## ACTION ITEM
Answer these questions using the essay on Joss Whedon:
1. What release year does the essay give for Marvel's The Avengers?
2. What does Whedon focus on in the featurette about the fight scene between Thor and Iron Man?
3. What does Whedon make relatively modest use of, despite setting up blockbuster explosions and extended fight scenes?

--- EXCERPTED TEXT ---

Who is That Masked Man?
The last assignment of my semester asked students to explore what made an artist (of their own choosing) special. In other words, they had to figure out for themselves what makes Scorsese Scorsese? Sondheim Sondheim? Vonnegut Vonnegut? If we were starting on Joss Whedon, for example, I would say study the trailer below for Marvel’s The Avengers (2012): how does Whedon connect his pieces of evidence (the six Avengers) together? how does he transition between them? how does his craft (camerawork, art production, screenwriting etc) reinforce these moves? how do the pieces assemble into a larger narrative or idea? These questions are sometimes best approached through a comparison: for example, why is this film by Joss Whedon and not Quentin Tarantino? or Michael Bay?
The Avengers resists that question,though, and leaves Whedon relatively masked. He shares Tarantino’s obsession with pop culture but he does not plaster his name all over the screen or disrupt the narrative sequence or editing of his film. He sets up blockbuster explosions and extended fight scenes but makes relatively modest use of CGI and special effects. In a featurette about a central fight scene between Thor and Iron Man he focuses on the head butts. Thor and Iron Man. Those words in the same sentence, and those characters in the same scene, say something about Whedon’s style and preoccupations. He seems to be interested in putting disparate pieces together, assembling a film from an assortment of traditions and sources. It’s a style that works well for our self-referential popular culture, especially the world of comics. But unlike Tarantino, Whedon is less interested in drawing attention to his sources than in making them fit together seamlessly.

--- INFORMATION GIVEN ---

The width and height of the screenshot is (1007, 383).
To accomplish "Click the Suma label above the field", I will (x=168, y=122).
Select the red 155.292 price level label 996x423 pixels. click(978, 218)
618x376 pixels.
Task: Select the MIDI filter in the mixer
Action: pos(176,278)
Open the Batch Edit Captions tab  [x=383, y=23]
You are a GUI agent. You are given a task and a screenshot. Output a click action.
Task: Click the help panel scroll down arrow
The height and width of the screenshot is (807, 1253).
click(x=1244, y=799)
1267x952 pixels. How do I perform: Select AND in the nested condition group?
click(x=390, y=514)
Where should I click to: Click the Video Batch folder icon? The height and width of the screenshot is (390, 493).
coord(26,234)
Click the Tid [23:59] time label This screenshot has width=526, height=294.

---

## SOLUTION TO THIS EXERCISE
1. 2012
2. The head butts
3. CGI and special effects